Excellent point. I cringe every time I see that DVLA advert that revels in the the crunching up of a perfectly serviceable car because someone has not taxed or SORNed it.

Fine them, if they don't/can't pay confiscate it and resell it to the advantage of the taxpayer. But to needlessly destroy machinery in that way is plain hooliganism to me. Young lads are given ASBOs for much less destructive behaviour.

I guess some people just enjoy destruction. Still think it a bit sad ...


----------



## zophiel (5 May 2010)

slowmotion said:


> Perhaps the immediate "punishment" for attempting to sneak up a bus lane should be proportionate to the offence, rather than some kind of ambush?
> 
> I doubt if many of the motors came off with less than £3000 worth of damage. If you don't subscribe to proportionality, why not install RPGs to lob a grenade into the passenger compartment? It would be really simple. We could all have a whole load of laughs as well.



or perhaps if they cannot follow the rules of that road they shouldnt be driving in the 1st place.




hackbike 666 said:


> Does this apply to RLJers?




yes it does they are as bad as others who dont follow simple road rules.


----------



## Norm (5 May 2010)

slowmotion said:


> If you don't subscribe to proportionality, why not install RPGs to lob a grenade into the passenger compartment? It would be really simple. We could all have a whole load of laughs as well.

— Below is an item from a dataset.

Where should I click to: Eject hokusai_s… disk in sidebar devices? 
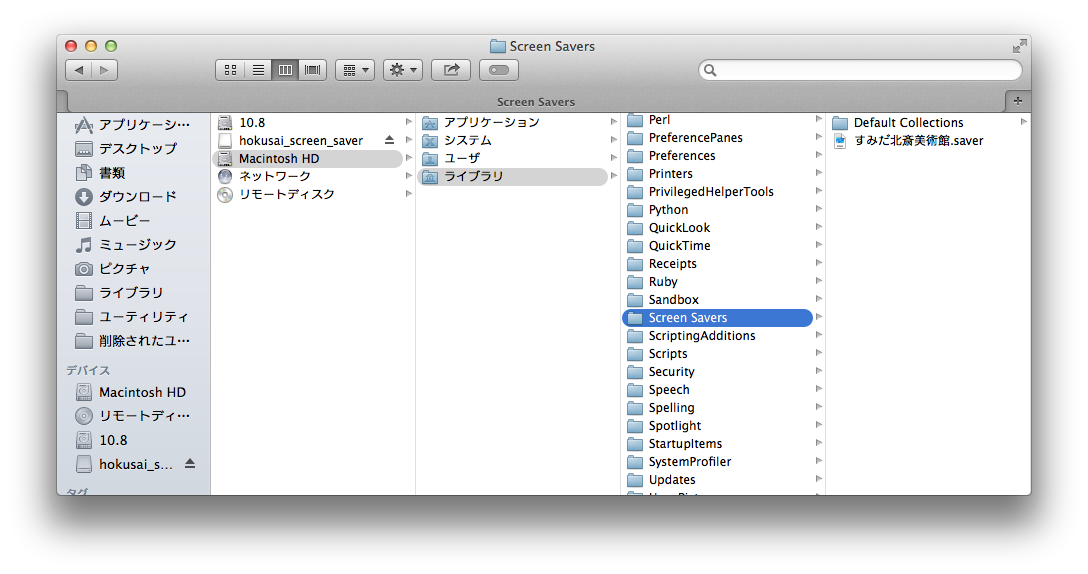coord(190,464)
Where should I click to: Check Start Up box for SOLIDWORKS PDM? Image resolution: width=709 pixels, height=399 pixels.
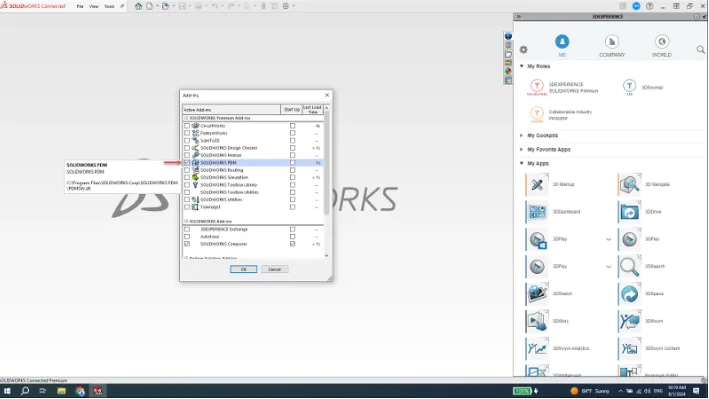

There's probably already some video of that on YouTube.


----------



## hackbike 666 (5 May 2010)

zophiel said:


> or perhaps if they cannot follow the rules of that road they shouldnt be driving in the 1st place.
> 
> 
> 
> ...



That must mean a high majority of motorists/cyclists from what I see.


----------



## Bman (5 May 2010)

slowmotion said:


> Perhaps the immediate "punishment" for attempting to sneak up a bus lane should be proportionate to the offence, rather than some kind of ambush?
> 
> I doubt if many of the motors came off with less than £3000 worth of damage. If you don't subscribe to proportionality, why not install RPGs to lob a grenade into the passenger compartment? It would be really simple. We could all have a whole load of laughs as well.



I agree with that. Dont waste a perfectly good car!

That said, usually (I expect) the cars that are untaxed/uninsured etc are usually a POS anyway. Probably worth more to the taxpayer in scrap than being resold and let out on the road again.


----------



## slowmotion (5 May 2010)

Norm said:


> There's probably already some video of that on YouTube.



Yeah.. right. Perhaps the traffic engineers should take a "fact finding" jaunt to see how they do that stuff in Baghdad. 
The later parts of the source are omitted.